Logan tells her that he's leaving, and it's only for a week, Rory; you'll be fine. She frowns a little and he thinks it's out of sadness or something sort of similar but, really, she never said she would be anything but fine. He says that he's leaving for Martha's Vineyard or Cape Cod or whatever pretentious New England boating town it is this year and she thinks of yachts and sinking ships. 

She kisses him on the cheek and says she'll see him soon.

He tells her she'll be fine once more. She says, "of course."

* * *

She should have said no when Colin and Finn knocked on her door. 

She didn't.

* * *

The water in the pool is cold and even through the haze of two White Russians and a shot of Kamikaze it stings her skin and she shudders. There is splashing and shouting and the shattering sound of broken glass on damp cement and she laughs at nothing in particular. 

She laughs because they're not supposed to be here and she already has one mark on her police record and she really doesn't have the latitude to add another. She laughs because she's no longer a student at Yale and she'll never really be a Christiane Amanapour and if she doesn't watch it and keeps stealing yachts and jumping in swimming pools with strangers she'll never really be a Donna Reed either. She feels like Gatsby, floating dead in the pool, and laughs a little harder, the water, cold, rushing into her ears, drowning the sound out.

She stands, the water only up to her bare waist, and no one pays attention to the little girl clad in the modest, mismatched pastel underwear. She shivers and tries to fight the rising goosebumps, rubbing her arms frantically, teeth almost chattering.

"A riot, isn't it? You should have seen the lot of us in Cabo." Finn's boxers cling in a funny way and she looks away and wants to tell him, drunken indignation flaring her temper, that, no, she shouldn't have seen them in Cabo because she's not the kind of girl that embarrasses herself in pools or on beaches in Cabo but remembers in a slow, creeping kind of way, the chill up and down her spine, where she is right now and all the clothes she isn't wearing and is kind of grateful she bit her tongue.

"Yeah, well, I didn't." She shouldn't sound so slow or surly or resentful, but she does, and she blames Finn and his skinny frame and she blames Logan for not being here and she blames the yacht and her mother and boys like Dean and boys not like Dean and all the alcohol coursing through her system.

She doesn't think that Donna Reed ever slept with a married man, her husband even falling into the broad category (broad-shoulders, like Dean, but not Jess, and definitely not like Finn because he's half-naked and pale and Logan was short but never broad or ever there). She thinks that for women like Donna the stork really does exist and there are never any hickeys to lie away or morning after embarrassments or missing panties or that wet spot on the sheet _Cosmo_ has the audacity to present as a controversial topic, and like a sick, perverted parody of Miss Manners argues the etiquette required in said awkward situation.

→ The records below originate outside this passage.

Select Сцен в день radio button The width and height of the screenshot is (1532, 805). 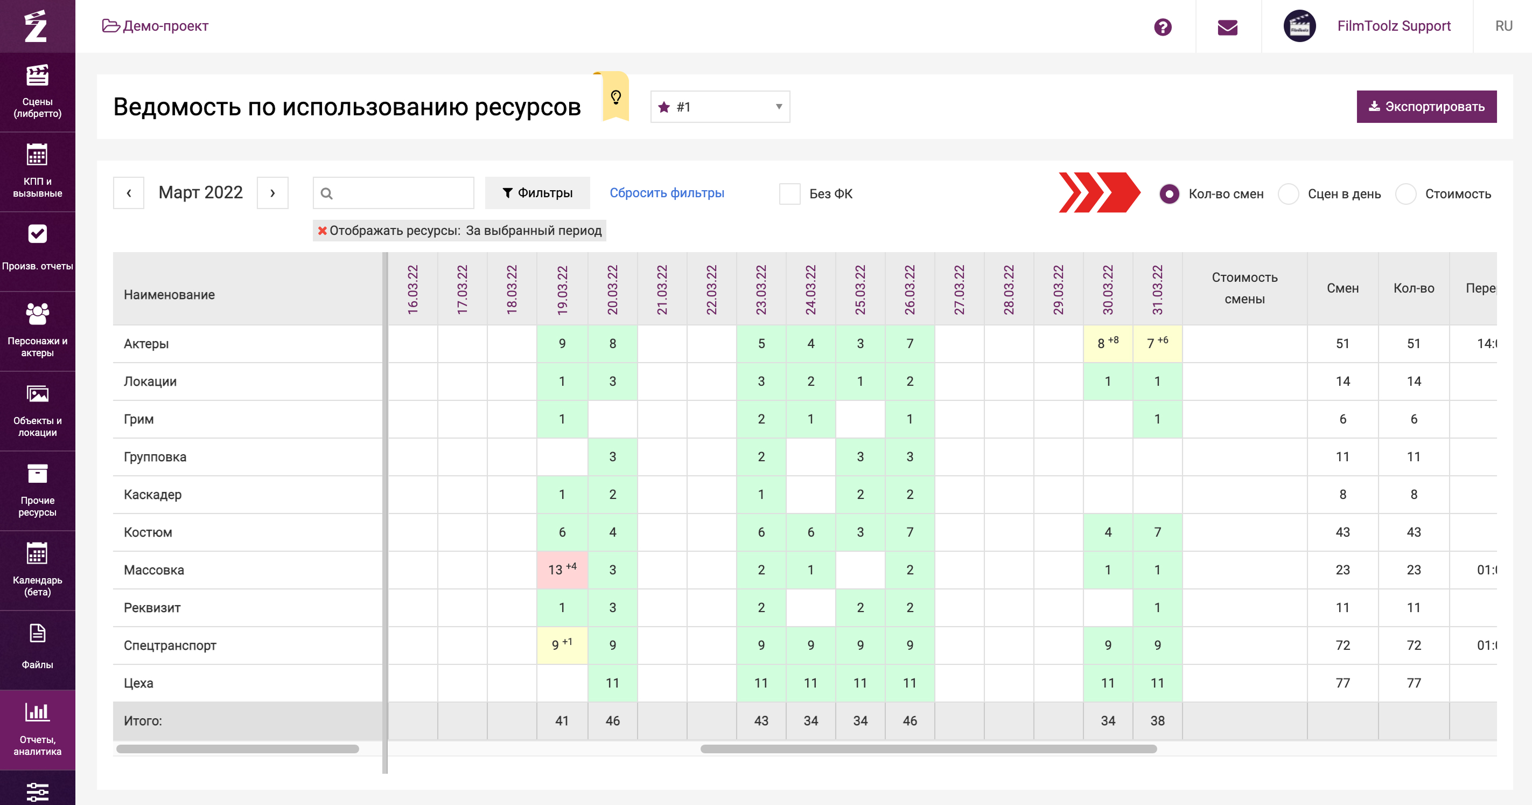pyautogui.click(x=1288, y=194)
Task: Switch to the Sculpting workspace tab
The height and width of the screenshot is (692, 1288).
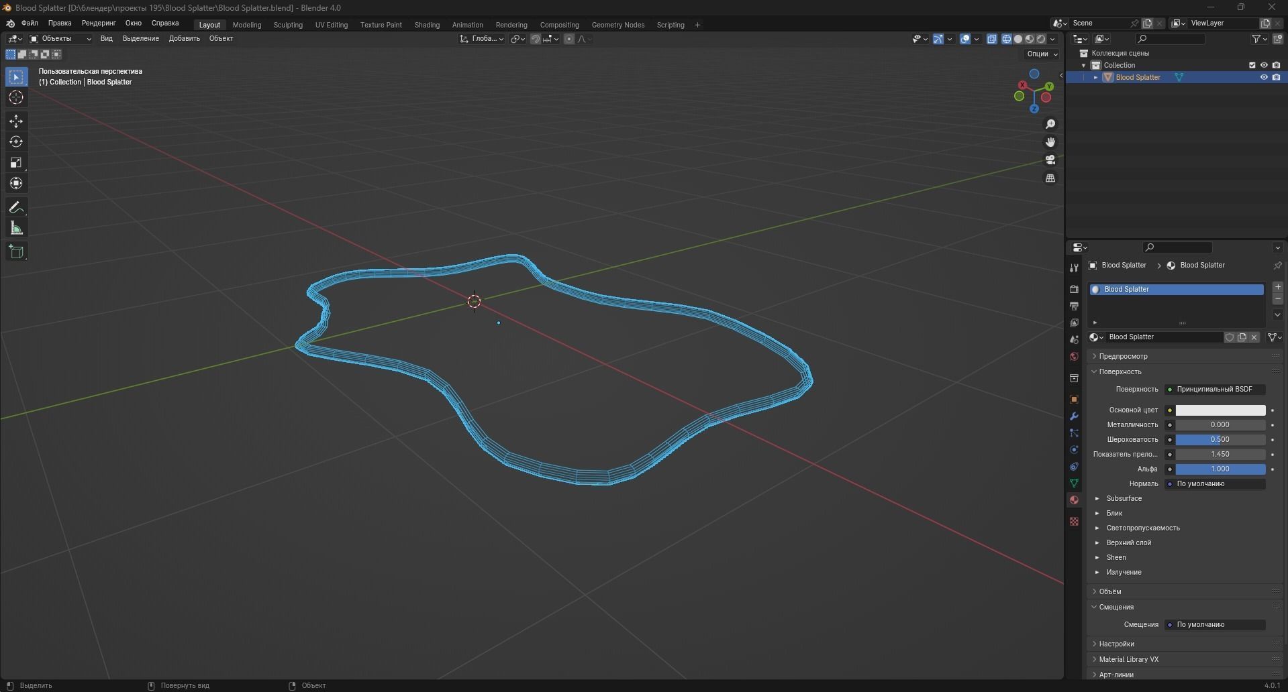Action: click(288, 25)
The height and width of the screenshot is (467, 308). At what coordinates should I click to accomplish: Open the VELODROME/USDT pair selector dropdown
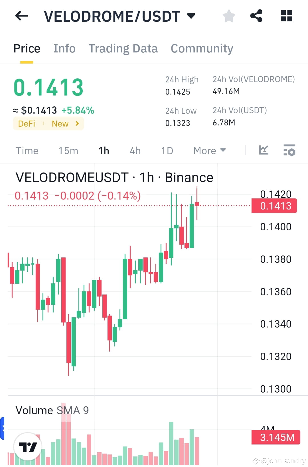[x=192, y=16]
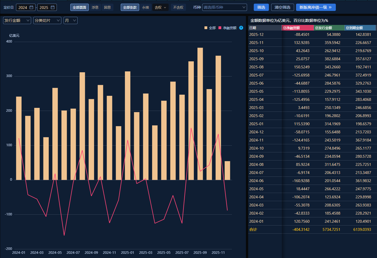Toggle the 净融资额 legend series marker

point(220,28)
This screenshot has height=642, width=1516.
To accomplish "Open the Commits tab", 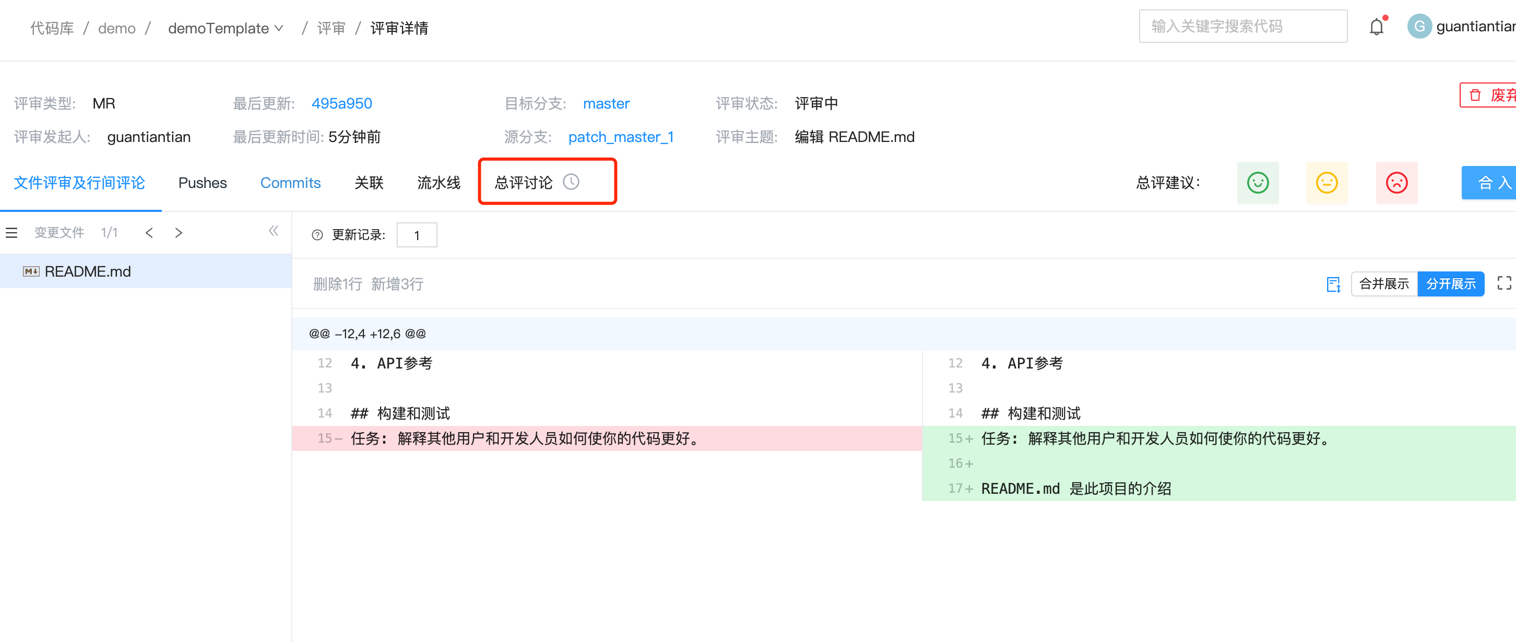I will click(x=290, y=183).
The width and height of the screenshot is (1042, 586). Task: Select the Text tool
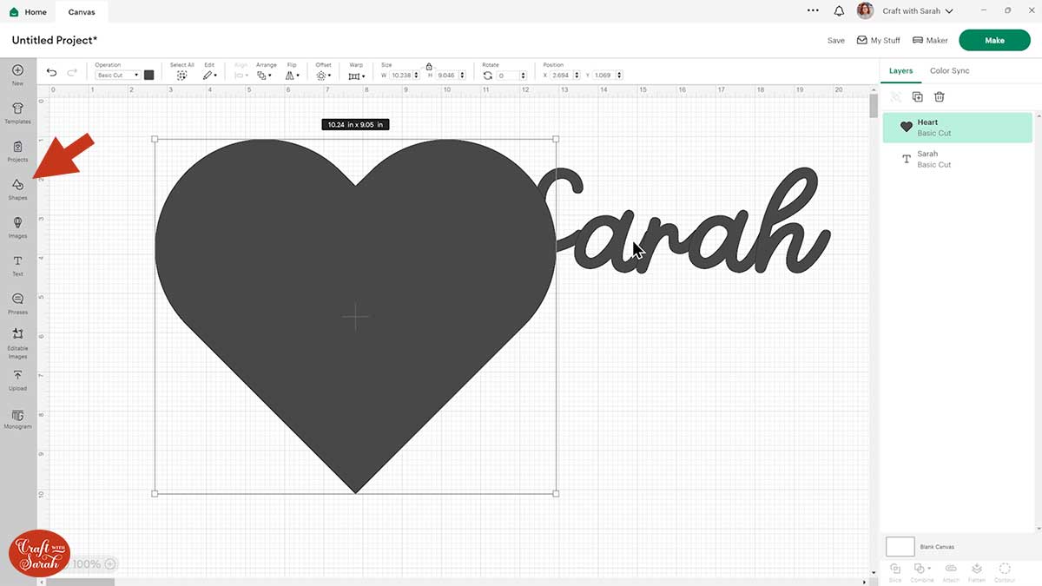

Her hair drips and water droplets slip and slide their way down the nape of her neck. She shivers. She shivers and she, Rory, has a moment of clarity, on a night with no moon, with water lapping at her waist and Finn watching her, leisurely, taking a hearty swig from his bottle of Jack Daniel's, and she realizes that in this moment – as someone screams 'penis' and another shouts 'you motherfucker' – that she has become her mother.

She laughs again.

He asks her what the fuck is so funny and she tells him, like a debutante with bad red lipstick and too many drugs and not enough love, or maybe it's too much attention and not enough sincerity, that her name is Lorelai Gilmore.

He laughs this time, drinks again, and tells her, that, no, love, your name's Rory. Rory's your name, pet.

His game is more fun to play than her own, so she smiles a sloppy smile, one hip cocked to the side, pale hipbone stark against the blue water and the Cabo-tanned girls, and she imagines with her small breasts and her pretty underwear she looks a lazy Lolita and giggles a little more.

* * *

He's not that bad looking. He's not that bad looking and he doesn't even try to disguise what it is he wants from her. 

She wants to call him Eurotrash, but he's from Australia and acts like a deranged kangaroo wrangler, if such a thing even exists, hit too many times in the head by a stray boomerang. He says all the wrong things and there's a slick, sleazy kind of comfort in that, like bad, salty French fries (not from a diner she almost calls home).

He is not bad looking, but then again they never are. (Jess once called her his little Edie and she thinks he meant Sedgwick, and he meant it sweetly and kind of failed, because if she's Edie, doesn't that make him Warhol and shouldn't she be dead by now?)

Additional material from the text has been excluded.